Existía de hecho un curioso trabajo de “colchonero”. Esta persona viajaba de pueblo en pueblo ofreciendo su labor: Reparar colchones, airearlos, rellenarlos, o acomodar la lana de su interior.

En Inglaterra mientras tanto habían desarrollado el primer colchón de muelles, pero su uso no era popular. Fundamentalmente porque no funcionaba bien, ya que los cilindros que lo componían se vencían hacia los lados sin ofrecer mucha resistencia al peso del cuerpo.

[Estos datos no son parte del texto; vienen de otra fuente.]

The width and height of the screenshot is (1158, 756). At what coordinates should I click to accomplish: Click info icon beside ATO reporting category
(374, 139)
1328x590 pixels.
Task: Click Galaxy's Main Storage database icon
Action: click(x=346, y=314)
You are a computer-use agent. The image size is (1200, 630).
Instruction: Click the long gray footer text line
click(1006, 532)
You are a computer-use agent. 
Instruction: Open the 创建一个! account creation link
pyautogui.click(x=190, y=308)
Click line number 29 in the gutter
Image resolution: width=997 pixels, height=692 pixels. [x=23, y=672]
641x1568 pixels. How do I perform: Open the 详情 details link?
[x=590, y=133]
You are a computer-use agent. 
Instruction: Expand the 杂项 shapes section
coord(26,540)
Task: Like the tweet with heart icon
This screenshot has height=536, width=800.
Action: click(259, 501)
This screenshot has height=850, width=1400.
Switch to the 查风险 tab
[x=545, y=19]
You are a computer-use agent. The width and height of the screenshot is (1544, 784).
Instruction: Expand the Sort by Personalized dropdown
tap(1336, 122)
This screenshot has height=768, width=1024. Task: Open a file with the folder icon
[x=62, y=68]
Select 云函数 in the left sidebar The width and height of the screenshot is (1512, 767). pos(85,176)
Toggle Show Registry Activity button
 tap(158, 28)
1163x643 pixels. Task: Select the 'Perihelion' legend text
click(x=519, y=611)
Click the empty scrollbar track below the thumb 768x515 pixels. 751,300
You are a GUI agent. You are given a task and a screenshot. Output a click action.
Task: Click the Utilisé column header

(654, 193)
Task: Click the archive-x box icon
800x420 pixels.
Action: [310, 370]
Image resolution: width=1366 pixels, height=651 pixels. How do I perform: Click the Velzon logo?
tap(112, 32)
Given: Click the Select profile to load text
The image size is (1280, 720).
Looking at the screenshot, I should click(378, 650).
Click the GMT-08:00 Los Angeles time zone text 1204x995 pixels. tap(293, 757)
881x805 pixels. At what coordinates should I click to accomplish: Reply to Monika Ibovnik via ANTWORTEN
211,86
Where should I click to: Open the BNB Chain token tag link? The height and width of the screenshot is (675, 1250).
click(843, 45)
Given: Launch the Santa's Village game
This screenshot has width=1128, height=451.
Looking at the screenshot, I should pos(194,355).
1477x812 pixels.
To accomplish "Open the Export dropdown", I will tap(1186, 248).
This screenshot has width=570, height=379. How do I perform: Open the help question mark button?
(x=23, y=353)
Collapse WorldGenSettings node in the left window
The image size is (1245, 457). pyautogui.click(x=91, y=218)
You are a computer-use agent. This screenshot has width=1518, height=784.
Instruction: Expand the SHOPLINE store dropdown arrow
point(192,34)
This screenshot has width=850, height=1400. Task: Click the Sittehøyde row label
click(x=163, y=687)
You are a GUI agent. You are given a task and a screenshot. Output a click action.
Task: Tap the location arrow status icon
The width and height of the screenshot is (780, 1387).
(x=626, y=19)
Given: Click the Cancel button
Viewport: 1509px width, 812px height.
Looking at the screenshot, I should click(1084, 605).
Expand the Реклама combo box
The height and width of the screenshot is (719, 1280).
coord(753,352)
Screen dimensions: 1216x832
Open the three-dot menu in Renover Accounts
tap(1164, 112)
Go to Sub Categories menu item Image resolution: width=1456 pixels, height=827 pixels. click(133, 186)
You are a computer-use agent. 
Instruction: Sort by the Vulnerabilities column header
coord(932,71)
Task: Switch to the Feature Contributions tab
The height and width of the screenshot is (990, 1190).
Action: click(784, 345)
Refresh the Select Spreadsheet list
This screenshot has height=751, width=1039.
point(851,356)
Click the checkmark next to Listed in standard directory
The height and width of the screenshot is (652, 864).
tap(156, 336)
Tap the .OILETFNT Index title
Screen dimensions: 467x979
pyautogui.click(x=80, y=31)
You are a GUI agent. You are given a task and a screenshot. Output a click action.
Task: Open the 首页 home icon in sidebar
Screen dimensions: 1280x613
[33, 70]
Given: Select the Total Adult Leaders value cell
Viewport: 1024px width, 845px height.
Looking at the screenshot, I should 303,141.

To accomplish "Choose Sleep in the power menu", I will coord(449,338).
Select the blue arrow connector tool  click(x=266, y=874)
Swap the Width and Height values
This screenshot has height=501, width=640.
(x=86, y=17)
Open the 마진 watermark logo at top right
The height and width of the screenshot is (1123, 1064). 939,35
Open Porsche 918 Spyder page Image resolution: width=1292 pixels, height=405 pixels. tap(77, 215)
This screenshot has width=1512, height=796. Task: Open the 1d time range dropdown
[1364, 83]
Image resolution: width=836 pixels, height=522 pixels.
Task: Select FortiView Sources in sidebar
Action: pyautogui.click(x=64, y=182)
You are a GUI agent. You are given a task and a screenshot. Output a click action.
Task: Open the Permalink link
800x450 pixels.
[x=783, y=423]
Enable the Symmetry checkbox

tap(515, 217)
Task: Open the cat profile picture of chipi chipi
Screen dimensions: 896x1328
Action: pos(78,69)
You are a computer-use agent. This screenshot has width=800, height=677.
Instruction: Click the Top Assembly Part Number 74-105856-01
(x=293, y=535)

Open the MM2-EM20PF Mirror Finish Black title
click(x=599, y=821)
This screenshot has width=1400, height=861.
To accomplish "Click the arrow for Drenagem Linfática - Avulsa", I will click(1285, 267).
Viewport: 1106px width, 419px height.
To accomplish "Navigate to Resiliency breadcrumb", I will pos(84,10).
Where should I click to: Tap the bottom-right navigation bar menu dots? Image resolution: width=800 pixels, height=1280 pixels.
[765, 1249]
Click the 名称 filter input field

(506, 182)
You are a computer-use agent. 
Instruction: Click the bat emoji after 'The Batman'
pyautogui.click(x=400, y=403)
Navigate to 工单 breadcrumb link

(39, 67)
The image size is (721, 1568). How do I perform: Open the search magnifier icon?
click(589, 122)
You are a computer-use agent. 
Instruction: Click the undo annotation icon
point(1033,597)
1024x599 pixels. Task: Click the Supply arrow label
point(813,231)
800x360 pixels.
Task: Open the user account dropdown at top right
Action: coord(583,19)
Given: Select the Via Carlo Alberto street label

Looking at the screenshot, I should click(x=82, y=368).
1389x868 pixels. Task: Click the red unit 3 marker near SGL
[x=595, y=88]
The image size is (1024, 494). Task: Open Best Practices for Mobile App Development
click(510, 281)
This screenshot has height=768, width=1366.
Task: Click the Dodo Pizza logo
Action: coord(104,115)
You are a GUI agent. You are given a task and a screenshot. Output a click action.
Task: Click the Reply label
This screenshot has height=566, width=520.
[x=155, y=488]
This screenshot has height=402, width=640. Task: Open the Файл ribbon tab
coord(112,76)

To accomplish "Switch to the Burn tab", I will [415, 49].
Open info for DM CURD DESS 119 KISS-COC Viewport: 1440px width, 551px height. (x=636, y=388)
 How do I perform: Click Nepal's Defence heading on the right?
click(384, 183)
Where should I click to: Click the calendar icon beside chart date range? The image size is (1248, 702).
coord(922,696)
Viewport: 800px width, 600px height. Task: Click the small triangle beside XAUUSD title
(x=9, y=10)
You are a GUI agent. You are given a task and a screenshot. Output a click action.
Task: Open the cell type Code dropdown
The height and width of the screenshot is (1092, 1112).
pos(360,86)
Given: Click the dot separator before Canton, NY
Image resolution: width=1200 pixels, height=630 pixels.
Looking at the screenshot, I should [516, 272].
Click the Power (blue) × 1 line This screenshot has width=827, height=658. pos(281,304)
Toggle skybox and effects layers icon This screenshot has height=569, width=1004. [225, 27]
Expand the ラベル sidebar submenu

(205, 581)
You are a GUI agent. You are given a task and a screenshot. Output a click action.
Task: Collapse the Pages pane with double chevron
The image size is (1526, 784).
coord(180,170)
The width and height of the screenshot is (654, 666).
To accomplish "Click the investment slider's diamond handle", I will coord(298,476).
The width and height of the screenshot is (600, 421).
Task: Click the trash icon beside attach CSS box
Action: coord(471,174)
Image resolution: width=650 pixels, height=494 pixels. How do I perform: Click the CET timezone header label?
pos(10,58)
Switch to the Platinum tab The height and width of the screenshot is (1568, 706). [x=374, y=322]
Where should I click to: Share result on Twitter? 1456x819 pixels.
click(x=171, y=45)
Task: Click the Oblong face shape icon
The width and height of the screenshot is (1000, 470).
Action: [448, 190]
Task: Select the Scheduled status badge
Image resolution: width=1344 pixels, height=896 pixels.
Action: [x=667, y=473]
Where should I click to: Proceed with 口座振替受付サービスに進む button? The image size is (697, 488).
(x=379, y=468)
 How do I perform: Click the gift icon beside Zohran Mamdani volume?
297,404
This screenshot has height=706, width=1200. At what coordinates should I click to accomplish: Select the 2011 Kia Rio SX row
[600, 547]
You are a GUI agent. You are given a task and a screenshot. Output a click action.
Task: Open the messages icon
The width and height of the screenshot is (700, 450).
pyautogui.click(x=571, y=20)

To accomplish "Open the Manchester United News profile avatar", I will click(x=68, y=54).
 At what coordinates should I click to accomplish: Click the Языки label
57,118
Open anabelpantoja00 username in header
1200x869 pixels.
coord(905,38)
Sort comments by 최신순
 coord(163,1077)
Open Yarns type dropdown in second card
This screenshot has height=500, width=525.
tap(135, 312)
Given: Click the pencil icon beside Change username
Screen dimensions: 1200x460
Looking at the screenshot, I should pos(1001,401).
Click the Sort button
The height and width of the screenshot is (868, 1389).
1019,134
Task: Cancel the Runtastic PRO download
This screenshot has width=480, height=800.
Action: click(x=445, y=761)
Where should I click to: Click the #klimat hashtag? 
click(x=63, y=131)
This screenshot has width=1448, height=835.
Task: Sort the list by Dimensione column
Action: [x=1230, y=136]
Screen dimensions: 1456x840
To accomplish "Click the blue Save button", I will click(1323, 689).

Llegando a la mitad del siglo XIX en Estados Unidos empezaron a desarrollar los primeros colchones de muelles verticales que ya funcionaban mejor, pero su popularidad no se extendió hasta el siglo siguiente, cuando la marca Simmons fabricó su modelo más vendido en 1.925.

En la década del 50 se crean los colchones de espuma de poliuretano. Eran fundas con trozos de este producto que se venían en poco tiempo. Al llegar los 60 el látex invadió todos los productos y llegó incluso al mundo de los colchones, pero no tuvo éxito alguno. El material no había avanzado los suficiente y no era favorable con la transpiración del cuerpo, era ruidoso, y ofrecía demasiada resistencia en algunas zonas del cuerpo y muy poca en otras.

En la década del setenta el colchón llegó a una de sus mesetas con la invención de los sistemas de muelles que actualmente conocemos. Sin embargo, el reciente desarrollo del látex permitió también una segunda oportunidad para este producto, esta vez con una perspectiva diferente.